RN SUPERVISION OF NURSING CARE

Tag No.: A0395

20771

Based on review of hospital policies/procedures, medical records, hospital documents and interviews, it was determined that the nursing staff failed to conduct and document pain management interventions and assessments for 2 of 4 patients (patients #'s 11 and 12) as demonstrated by:

1. failure to clarify physicians' orders for pain medication appropriate to 1 of 4 patient's level of pain (Patient #11);

2. failure to document 2 of 4 patients' pre and post pain medication administration assessments (Patients #'s 11 and 12); and

3. failure to medicate 1 of 1 patient for pain according to physician's orders (Patient #11).

Findings include:

The hospital policy titled Ordering of Medications #H-MM30-001 (last revised 04/12), requires: "...Pain: a numeric range will be assigned to the descriptors mild, moderate, severe... Mild:..0-3...Moderate:..4-7...Severe:..8-10...."

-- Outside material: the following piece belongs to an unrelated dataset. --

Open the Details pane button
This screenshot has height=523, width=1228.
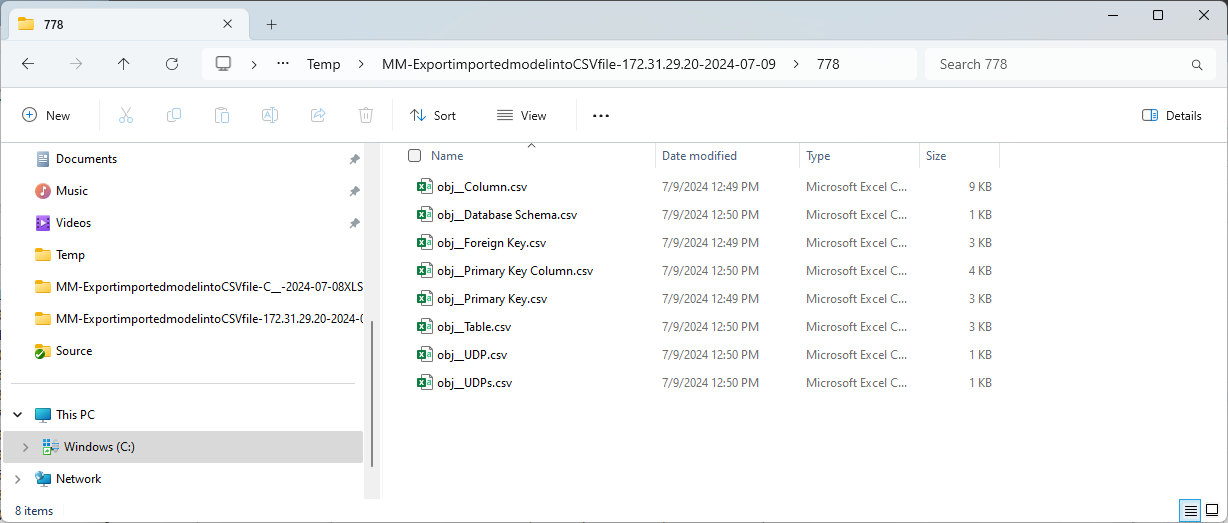tap(1172, 115)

1. Patient #11 was admitted on 07/16/13 for extensive wound care management, according to the medical record. The physician ordered: "Oxycodone 10 mg PO (oral) Q (every) 4 hours PRN (as needed) for MODERATE pain." Nursing documented:

07/17/13 (1940): Pain 8/10. The nurse administered Oxycodone 10 mg PO according to the physician's order for MODERATE pain. There was no documentation that the nurse contacted the physician to clarify/confirm orders to address SEVERE pain.

The Northwest Director of Quality Management (DQM) and the RN Information Technology (RN IT) confirmed during interviews conducted on 07/24/13, no documentation that the nurse notified the physician of the patient's reported SEVERE pain and clarified medication orders for such.

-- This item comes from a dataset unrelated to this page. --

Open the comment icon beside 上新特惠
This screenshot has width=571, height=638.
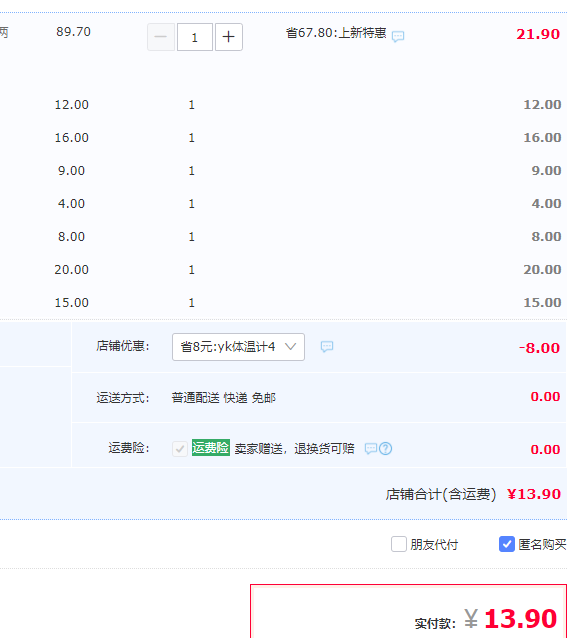[398, 37]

2. Patient #11's medical record revealed the following:

07/16/13 (0004): Pain 8/10 (severe). No interventions documented. The patient was not reassessed for 9.75 hours.

07/17/13 (2141): Pain 6/10 (moderate). No interventions documented. The patient was not reassessed for 10 hours.

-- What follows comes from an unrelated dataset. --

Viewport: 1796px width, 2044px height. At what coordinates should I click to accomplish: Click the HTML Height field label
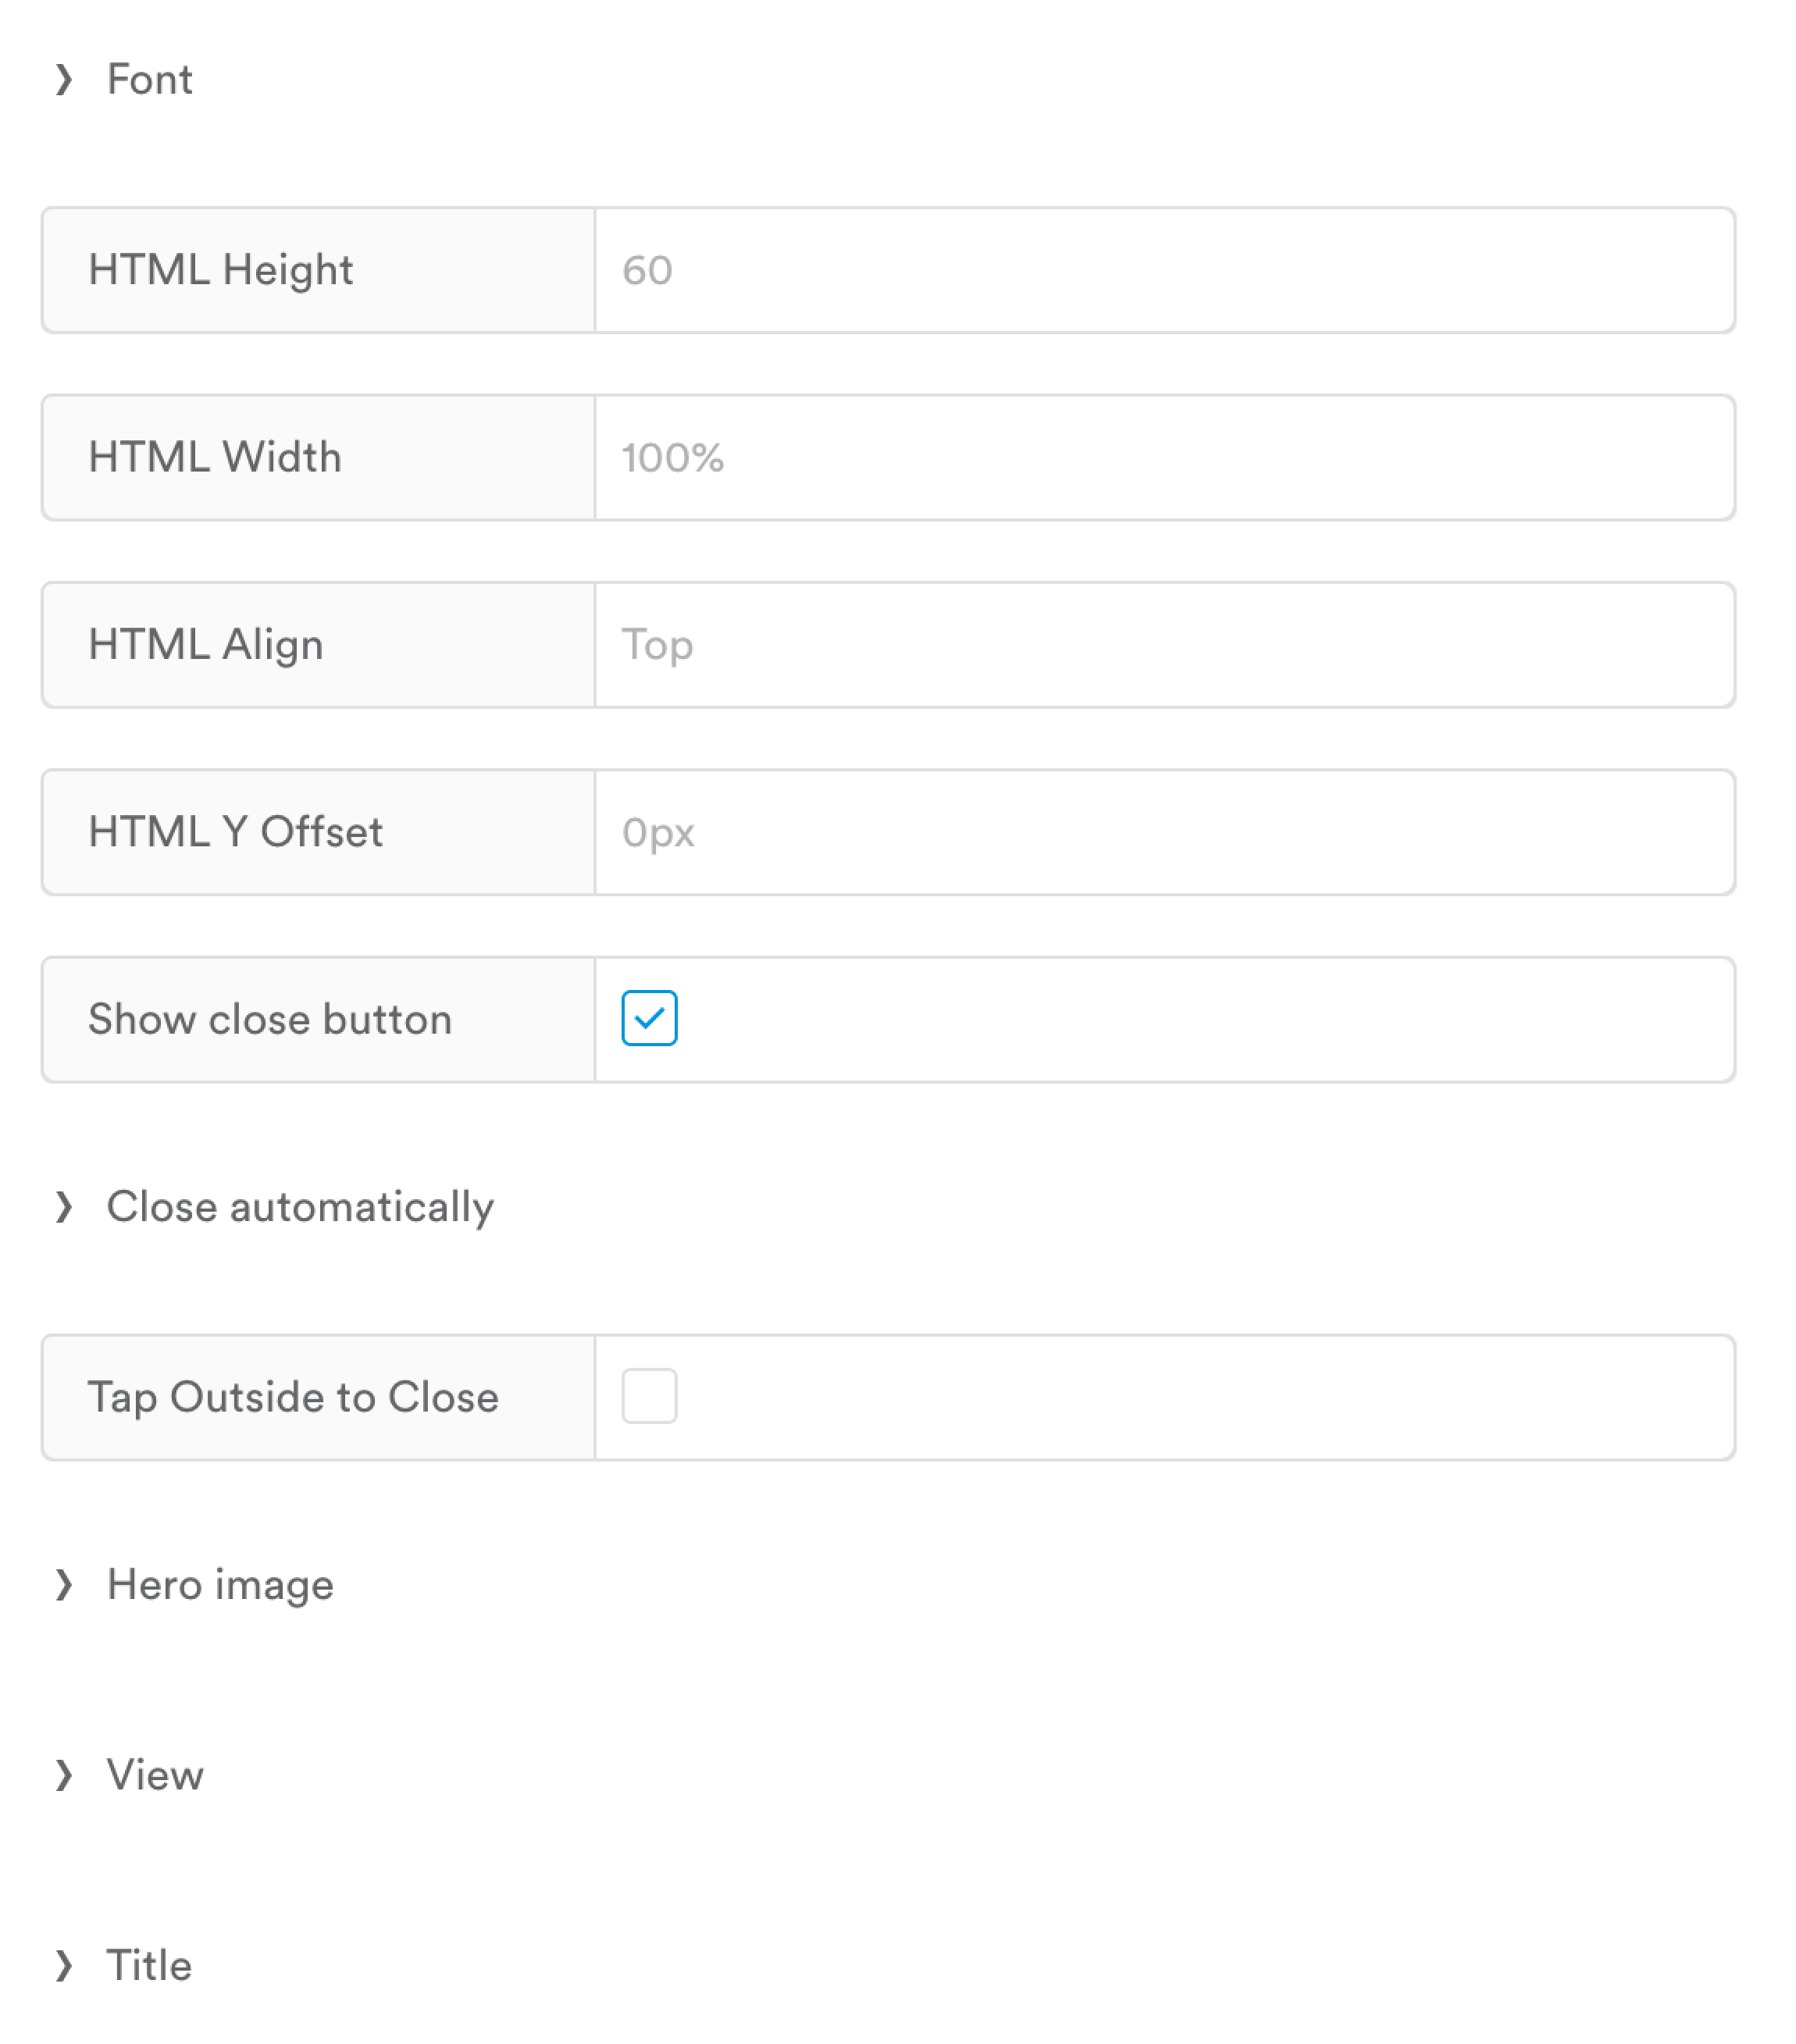click(x=221, y=270)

07/18/13 (0814): Pain 6/10. The nurse administered Morphine Sulfate (MS) 2 mg IV per physician's order for MODERATE pain. At (0843) the patient's pain relief was "effective." The nurse did not document a numerical pain level or otherwise indicate what the patient's activities or assessment was at the time. In addition, the patient indicated during an interview conducted on 07/25/13, that she rates her pain numerically (1-10).

Patient #12 was admitted on 07/14/13 for extensive wound care management, according to the medical record. Documentation revealed the following:

07/24/13 (0920): Pain 7/10. Nursing administered Oxycodone IR 5 mg PO
07/24/13 (1000): Pain 10/10 (reassessment)
07/24/13 (1011): Nursing repeated Oxycodone IR 5 mg PO

07/24/13 as of 1515, there was no further documentation of pain reassessment.

The DQM and the RN IT verified during interviews conducted on 07/24/13 at 1500, no documentation that identified or accounted for the lack of reassessment documentation.

3. Patient #11's physician ordered Acetaminophen 650 mg PO for temperature greater than 101 degrees. Documentation revealed the following:

07/18/13 (1021): Pain 6/10. Nursing administered Acetaminophen 650 mg PO. At 1108, the nurse documented, "effective." The patient was afebrile when she was medicated for pain with the Acetaminophen.

The DQM and RN IT verified during interviews conducted on 07/24/13 at 1500, that the patient's only temperatures documented between 1021 and 1108 were; (0700) 97.3. and (1130) 97.9. The nurse did not follow the physician's orders for pain management and administered medication ordered for fever.